Network Device Telemetry¶

You are building dashboards and alerts for network infrastructure -- routers, switches, firewalls -- and you need realistic test data. SNMP polling intervals, interface counter wraps, link flaps, and traffic redistribution are hard to simulate in a lab. Sonda lets you model a network device with multiple interfaces and generate correlated metrics that behave like the real thing.

This guide walks you through modeling a router with multiple uplinks, generating SNMP-style metrics, simulating a link failure cascade, and validating your PromQL queries against the synthetic data.

What you need:

Sonda installed (Getting Started)
Familiarity with network monitoring concepts (interface counters, operational state, SNMP)

Model a network device¶

A typical network device exposes several metric families per interface, plus system-level gauges. Here is what we will model for a core router (rtr-core-01) with two uplinks:

Metric	Type	Generator	Why
`interface_in_octets`	Counter	sawtooth	Monotonically increasing byte counter that resets at period boundary -- mimics SNMP ifInOctets
`interface_out_octets`	Counter	sawtooth	Same pattern for egress traffic
`interface_oper_state`	Gauge	constant / sequence	1 = up, 0 = down -- toggles during failure scenarios
`interface_errors`	Counter	spike	Low baseline with periodic error bursts
`device_cpu_percent`	Gauge	sine	Smooth oscillation representing normal CPU load
`device_memory_percent`	Gauge	sine	Memory utilization with gentle oscillation

Each interface gets its own set of labels (device, ifName, ifAlias, job) so the metrics are distinguishable in PromQL, just like real SNMP-exported data.

Why these generators?¶

Sawtooth for counters. SNMP interface counters are monotonically increasing values that reset at a wrap point (32-bit or 64-bit max). The sawtooth generator ramps linearly from min to max and resets -- exactly the shape you see from ifInOctets between polling intervals. Use rate() in PromQL to derive throughput, just like you would with real SNMP data.

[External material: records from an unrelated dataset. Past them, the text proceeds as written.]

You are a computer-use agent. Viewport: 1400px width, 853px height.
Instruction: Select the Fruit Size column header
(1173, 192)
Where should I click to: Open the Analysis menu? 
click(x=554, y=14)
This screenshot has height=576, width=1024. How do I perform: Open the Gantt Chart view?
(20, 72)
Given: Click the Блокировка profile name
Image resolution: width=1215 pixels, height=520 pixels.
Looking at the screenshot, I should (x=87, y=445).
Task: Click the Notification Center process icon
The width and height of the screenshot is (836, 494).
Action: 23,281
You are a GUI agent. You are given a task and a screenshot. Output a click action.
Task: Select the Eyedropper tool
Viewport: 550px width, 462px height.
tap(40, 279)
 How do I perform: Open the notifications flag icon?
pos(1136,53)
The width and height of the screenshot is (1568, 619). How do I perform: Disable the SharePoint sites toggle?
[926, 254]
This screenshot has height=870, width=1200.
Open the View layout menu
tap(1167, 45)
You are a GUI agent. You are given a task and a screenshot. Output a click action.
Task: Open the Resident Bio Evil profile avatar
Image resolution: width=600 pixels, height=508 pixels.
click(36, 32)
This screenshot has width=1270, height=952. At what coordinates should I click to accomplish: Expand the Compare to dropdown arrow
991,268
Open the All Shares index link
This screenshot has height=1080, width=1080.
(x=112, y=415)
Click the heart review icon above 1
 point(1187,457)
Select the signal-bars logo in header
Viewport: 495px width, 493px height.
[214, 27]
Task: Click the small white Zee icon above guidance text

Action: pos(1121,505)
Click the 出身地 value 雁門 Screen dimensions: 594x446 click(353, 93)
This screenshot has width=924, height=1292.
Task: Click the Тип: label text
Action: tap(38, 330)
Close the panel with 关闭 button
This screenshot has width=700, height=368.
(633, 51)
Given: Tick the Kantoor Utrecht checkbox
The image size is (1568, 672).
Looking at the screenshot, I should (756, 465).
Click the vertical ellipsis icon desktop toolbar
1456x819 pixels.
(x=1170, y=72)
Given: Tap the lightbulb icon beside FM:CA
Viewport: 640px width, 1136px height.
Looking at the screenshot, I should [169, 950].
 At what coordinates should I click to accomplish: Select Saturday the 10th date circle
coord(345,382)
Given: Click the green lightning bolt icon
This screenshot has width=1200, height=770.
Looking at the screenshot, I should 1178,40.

Sine for system gauges. CPU and memory utilization on a router fluctuates smoothly based on traffic load and routing table churn. The sine generator produces that natural oscillation. Add jitter for realism.

Spike for error counters. Interface errors are typically zero, with occasional bursts during link instability or CRC failures. The spike generator holds at a baseline and periodically injects a burst -- perfect for testing error-rate alerts.

Sequence for state modeling. When you need precise control over a timeline (interface goes down at second 10, comes back at second 20), the sequence generator steps through an explicit list of values. This is how you script failure scenarios.

Generate baseline telemetry¶

The baseline scenario models rtr-core-01 in a healthy state: both uplinks carrying traffic, all interfaces up, steady CPU and memory.

sonda --dry-run run --scenario examples/network-device-baseline.yaml

examples/network-device-baseline.yaml (excerpt)

scenarios:
  # Interface traffic counter (sawtooth = monotonic ramp)
  - signal_type: metrics
    name: interface_in_octets
    rate: 1
    duration: 120s
    generator:
      type: sawtooth
      min: 0.0
      max: 500000000.0
      period_secs: 300
    jitter: 1000000.0
    jitter_seed: 10
    labels:
      device: rtr-core-01
      ifName: GigabitEthernet0/0/0
      ifAlias: uplink-isp-a
      job: snmp
    encoder:
      type: prometheus_text
    sink:
      type: stdout

  # Interface operational state (1 = up)
  - signal_type: metrics
    name: interface_oper_state
    rate: 1
    duration: 120s
    generator:
      type: constant
      value: 1.0
    labels:
      device: rtr-core-01
      ifName: GigabitEthernet0/0/0
      ifAlias: uplink-isp-a
      job: snmp
    encoder:
      type: prometheus_text
    sink:
      type: stdout

  # ... more interfaces, CPU, memory (9 scenarios total)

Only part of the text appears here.